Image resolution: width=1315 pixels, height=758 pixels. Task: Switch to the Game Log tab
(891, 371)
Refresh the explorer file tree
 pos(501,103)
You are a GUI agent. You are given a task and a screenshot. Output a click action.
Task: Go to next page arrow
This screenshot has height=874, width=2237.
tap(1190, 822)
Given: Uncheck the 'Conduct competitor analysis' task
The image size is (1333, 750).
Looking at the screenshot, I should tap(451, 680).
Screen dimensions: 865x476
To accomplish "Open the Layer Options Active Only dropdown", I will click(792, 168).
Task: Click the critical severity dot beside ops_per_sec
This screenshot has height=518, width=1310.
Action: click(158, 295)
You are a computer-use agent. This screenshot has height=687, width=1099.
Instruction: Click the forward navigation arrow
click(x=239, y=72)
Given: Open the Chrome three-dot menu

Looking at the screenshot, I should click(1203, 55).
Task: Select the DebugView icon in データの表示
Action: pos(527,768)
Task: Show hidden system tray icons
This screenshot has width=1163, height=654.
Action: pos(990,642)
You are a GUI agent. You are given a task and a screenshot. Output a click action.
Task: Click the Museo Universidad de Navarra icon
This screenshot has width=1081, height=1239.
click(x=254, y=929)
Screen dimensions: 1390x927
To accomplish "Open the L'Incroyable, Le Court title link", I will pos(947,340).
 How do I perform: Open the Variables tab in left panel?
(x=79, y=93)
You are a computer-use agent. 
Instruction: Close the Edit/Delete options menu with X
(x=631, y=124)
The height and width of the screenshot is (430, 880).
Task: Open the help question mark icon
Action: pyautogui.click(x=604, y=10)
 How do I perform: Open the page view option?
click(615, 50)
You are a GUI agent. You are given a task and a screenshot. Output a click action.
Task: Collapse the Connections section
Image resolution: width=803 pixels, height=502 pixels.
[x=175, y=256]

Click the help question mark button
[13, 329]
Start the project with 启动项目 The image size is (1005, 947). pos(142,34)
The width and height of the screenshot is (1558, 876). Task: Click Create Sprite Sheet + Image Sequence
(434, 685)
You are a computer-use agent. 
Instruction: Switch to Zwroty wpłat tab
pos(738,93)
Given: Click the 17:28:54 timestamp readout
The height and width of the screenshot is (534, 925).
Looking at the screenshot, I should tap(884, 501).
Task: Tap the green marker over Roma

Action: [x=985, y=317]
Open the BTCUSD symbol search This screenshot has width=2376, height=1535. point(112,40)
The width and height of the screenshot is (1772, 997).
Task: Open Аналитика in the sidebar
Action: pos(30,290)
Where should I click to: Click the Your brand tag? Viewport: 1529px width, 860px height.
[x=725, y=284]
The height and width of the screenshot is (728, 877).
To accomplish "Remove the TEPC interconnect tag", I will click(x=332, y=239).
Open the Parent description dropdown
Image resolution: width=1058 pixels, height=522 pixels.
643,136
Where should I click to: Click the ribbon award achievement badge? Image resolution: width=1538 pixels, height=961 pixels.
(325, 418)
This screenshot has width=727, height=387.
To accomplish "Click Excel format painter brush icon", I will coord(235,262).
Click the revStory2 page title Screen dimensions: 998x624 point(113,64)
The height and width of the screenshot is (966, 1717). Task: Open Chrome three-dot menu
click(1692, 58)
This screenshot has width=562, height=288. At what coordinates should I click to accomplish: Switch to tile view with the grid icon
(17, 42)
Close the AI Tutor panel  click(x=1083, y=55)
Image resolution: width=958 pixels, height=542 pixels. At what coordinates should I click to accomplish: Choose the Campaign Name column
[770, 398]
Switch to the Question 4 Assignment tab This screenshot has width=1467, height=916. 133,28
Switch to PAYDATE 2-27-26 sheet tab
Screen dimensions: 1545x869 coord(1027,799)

---*---

Task prompt:
Down to the last line, restate the records exactly.

Finished exercise:
Image resolution: width=1315 pixels, height=758 pixels. Task: Switch to the Game Log tab
(891, 371)
Refresh the explorer file tree
 pos(501,103)
You are a GUI agent. You are given a task and a screenshot. Output a click action.
Task: Go to next page arrow
This screenshot has height=874, width=2237.
tap(1190, 822)
Given: Uncheck the 'Conduct competitor analysis' task
The image size is (1333, 750).
Looking at the screenshot, I should tap(451, 680).
Screen dimensions: 865x476
To accomplish "Open the Layer Options Active Only dropdown", I will click(792, 168).
Task: Click the critical severity dot beside ops_per_sec
This screenshot has height=518, width=1310.
Action: click(158, 295)
You are a computer-use agent. This screenshot has height=687, width=1099.
Instruction: Click the forward navigation arrow
click(x=239, y=72)
Given: Open the Chrome three-dot menu

Looking at the screenshot, I should click(1203, 55).
Task: Select the DebugView icon in データの表示
Action: pos(527,768)
Task: Show hidden system tray icons
This screenshot has width=1163, height=654.
Action: pos(990,642)
You are a GUI agent. You are given a task and a screenshot. Output a click action.
Task: Click the Museo Universidad de Navarra icon
This screenshot has width=1081, height=1239.
click(x=254, y=929)
Screen dimensions: 1390x927
To accomplish "Open the L'Incroyable, Le Court title link", I will pos(947,340).
 How do I perform: Open the Variables tab in left panel?
(x=79, y=93)
You are a computer-use agent. 
Instruction: Close the Edit/Delete options menu with X
(x=631, y=124)
The height and width of the screenshot is (430, 880).
Task: Open the help question mark icon
Action: pyautogui.click(x=604, y=10)
 How do I perform: Open the page view option?
click(615, 50)
You are a GUI agent. You are given a task and a screenshot. Output a click action.
Task: Collapse the Connections section
Image resolution: width=803 pixels, height=502 pixels.
[x=175, y=256]

Click the help question mark button
[13, 329]
Start the project with 启动项目 The image size is (1005, 947). pos(142,34)
The width and height of the screenshot is (1558, 876). Task: Click Create Sprite Sheet + Image Sequence
(434, 685)
You are a computer-use agent. 
Instruction: Switch to Zwroty wpłat tab
pos(738,93)
Given: Click the 17:28:54 timestamp readout
The height and width of the screenshot is (534, 925).
Looking at the screenshot, I should tap(884, 501).
Task: Tap the green marker over Roma

Action: [x=985, y=317]
Open the BTCUSD symbol search This screenshot has width=2376, height=1535. point(112,40)
The width and height of the screenshot is (1772, 997).
Task: Open Аналитика in the sidebar
Action: pos(30,290)
Where should I click to: Click the Your brand tag? Viewport: 1529px width, 860px height.
[x=725, y=284]
The height and width of the screenshot is (728, 877).
To accomplish "Remove the TEPC interconnect tag", I will click(x=332, y=239).
Open the Parent description dropdown
Image resolution: width=1058 pixels, height=522 pixels.
643,136
Where should I click to: Click the ribbon award achievement badge? Image resolution: width=1538 pixels, height=961 pixels.
(325, 418)
This screenshot has width=727, height=387.
To accomplish "Click Excel format painter brush icon", I will coord(235,262).
Click the revStory2 page title Screen dimensions: 998x624 point(113,64)
The height and width of the screenshot is (966, 1717). Task: Open Chrome three-dot menu
click(1692, 58)
This screenshot has width=562, height=288. At what coordinates should I click to accomplish: Switch to tile view with the grid icon
(17, 42)
Close the AI Tutor panel  click(x=1083, y=55)
Image resolution: width=958 pixels, height=542 pixels. At what coordinates should I click to accomplish: Choose the Campaign Name column
[770, 398]
Switch to the Question 4 Assignment tab This screenshot has width=1467, height=916. 133,28
Switch to PAYDATE 2-27-26 sheet tab
Screen dimensions: 1545x869 coord(1027,799)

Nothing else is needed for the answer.